I hope to return soon (perhaps after I finish my taxes) to address some of the interesting questions raised by Vladimir. In some cases I will expand on the answers I provided Vladimir in response to his recent private letter to me, responses which turned out to be incorporated into the motivation and formulation of some of his questions. At that time, I will also explain why the omnific integers referred to by Joel is not a full model of PA and make a few points about them as well.
For the time being, I merely wish to correct misconceptions about Hausdorff’s great writings on $\eta_{\alpha}$-orderings that one might be apt to walk away with after reading Vladimir’s remarks. Since I treat these matters with some care in Section 8 of my paper,
The Absolute Arithmetic Continuum and the Unification of All Numbers Great and Small, The Bulletin of Symbolic Logic 18 (1) 2012, pp. 1-45
I refer interested parties to that paper for the requisite definitions and details. Even greater detail will be found in a forthcoming work of mine entitled From du Bois-Reymond’s Infinitary Pantachie to the Surreal Numbers.

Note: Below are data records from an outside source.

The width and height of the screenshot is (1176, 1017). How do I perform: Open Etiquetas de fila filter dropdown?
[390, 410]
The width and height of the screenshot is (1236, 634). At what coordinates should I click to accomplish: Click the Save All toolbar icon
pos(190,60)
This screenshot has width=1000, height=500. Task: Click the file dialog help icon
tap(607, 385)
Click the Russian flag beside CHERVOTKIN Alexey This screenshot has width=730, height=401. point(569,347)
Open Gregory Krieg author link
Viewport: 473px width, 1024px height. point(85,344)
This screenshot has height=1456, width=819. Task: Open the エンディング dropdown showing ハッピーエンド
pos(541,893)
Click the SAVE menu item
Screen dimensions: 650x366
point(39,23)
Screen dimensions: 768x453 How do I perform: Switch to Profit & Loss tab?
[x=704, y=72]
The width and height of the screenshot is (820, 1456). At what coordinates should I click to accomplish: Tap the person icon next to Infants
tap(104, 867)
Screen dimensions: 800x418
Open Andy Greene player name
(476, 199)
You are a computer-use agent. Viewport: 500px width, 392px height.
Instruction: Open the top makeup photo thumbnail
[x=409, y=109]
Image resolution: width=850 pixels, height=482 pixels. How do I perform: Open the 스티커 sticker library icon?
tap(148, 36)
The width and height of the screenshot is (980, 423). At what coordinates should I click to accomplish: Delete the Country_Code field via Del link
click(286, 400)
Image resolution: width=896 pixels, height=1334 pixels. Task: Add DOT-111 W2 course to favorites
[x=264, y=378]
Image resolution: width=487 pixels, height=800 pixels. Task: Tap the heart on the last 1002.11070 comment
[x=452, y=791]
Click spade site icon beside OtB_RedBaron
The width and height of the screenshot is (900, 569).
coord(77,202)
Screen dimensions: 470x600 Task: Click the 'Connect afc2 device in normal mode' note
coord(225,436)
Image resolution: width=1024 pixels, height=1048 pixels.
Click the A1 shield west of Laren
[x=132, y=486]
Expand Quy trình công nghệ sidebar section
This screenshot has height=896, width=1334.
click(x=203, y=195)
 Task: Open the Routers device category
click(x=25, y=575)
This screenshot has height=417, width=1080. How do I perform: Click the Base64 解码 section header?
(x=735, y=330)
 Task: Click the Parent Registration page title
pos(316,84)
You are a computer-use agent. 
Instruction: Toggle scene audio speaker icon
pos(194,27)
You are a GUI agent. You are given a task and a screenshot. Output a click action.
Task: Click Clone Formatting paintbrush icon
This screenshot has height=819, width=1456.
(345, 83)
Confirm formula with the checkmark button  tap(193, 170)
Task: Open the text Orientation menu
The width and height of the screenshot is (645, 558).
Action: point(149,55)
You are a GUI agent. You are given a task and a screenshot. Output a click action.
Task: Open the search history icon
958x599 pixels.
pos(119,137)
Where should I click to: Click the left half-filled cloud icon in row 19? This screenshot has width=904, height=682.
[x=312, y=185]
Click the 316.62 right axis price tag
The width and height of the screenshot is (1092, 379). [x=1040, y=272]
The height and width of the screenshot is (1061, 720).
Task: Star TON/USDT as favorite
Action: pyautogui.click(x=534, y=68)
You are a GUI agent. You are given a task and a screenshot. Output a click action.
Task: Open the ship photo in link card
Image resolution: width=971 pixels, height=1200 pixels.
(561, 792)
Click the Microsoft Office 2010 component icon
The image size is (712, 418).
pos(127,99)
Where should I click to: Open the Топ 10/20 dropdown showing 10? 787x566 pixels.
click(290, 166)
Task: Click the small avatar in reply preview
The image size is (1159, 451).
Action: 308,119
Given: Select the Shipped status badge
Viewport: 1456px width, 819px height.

To begin with, in Hausdorff's first great paper on ordered sets of 1906, he introduces the idea of an $\eta_{\alpha}$-ordering in precisely the way we use it today and he continued to use it in the same fashion in all of his subsequent writings. The definition is given on page 132 of the original paper and on page 150 of the wonderful recent English translation by Plotkin. As I explain in my aforementioned BSL paper, Hausdorff was motivated to introduce the idea of an $\eta_{1}$-ordering to characterize the order type of his very insightful reconfiguration of Paul du Bois-Reymond's flawed conception of an infinitary pantichie. In fact, he proves:
HAUSDORFF 1 [1907]: Infinitary pantachies exist. If P is an infinitary pantachie, then P is an $\eta_{1}$-ordering of power $2^{\aleph_{0}}$; in fact, P is (up to isomorphism) the unique $\eta_{1}$-ordering of power $\aleph_{1}$, assuming (the Continuum Hypothesis) CH.
In his investigation of 1907, Hausdorff also raises the question of the existence of a pantachie that is algebraically a field, but he only makes partial headway in providing an answer. However, in 1909 he returned to the problem and provided a stunning positive answer. Indeed, beginning with the ordered set of numerical sequences of the form r, r , r, …, r, … where is a rational number, and utilizing what appears to be the very first algebraic application of his maximal principle, Hausdorff proves the following little-known, remarkable result.
HAUSDORFF 2 [1909]. There is a pantachie H of numerical sequences of real numbers indexed over the natural numbers (with operations suitably defined) that is an ordered field. Any such pantachie is, in fact, a real-closed ordered field.
Writing before Artin and Schrier [1926], Hausdorff of course does not refer to H as real closed; but he essentially establishes H is real-closed by showing it is the union of a chain of ordered fields, each of which admits no algebraic extension to a more inclusive ordered field.
Thus, contrary to what Vladimir contends, Hausdorff does not formulate his theory of $\eta_{\alpha}$-orderings in terms of pantachies, but rather in the manner we know and love; moreover, he uses the special case of an $\eta_{1}$-ordering to characterize the order type of his pantachies.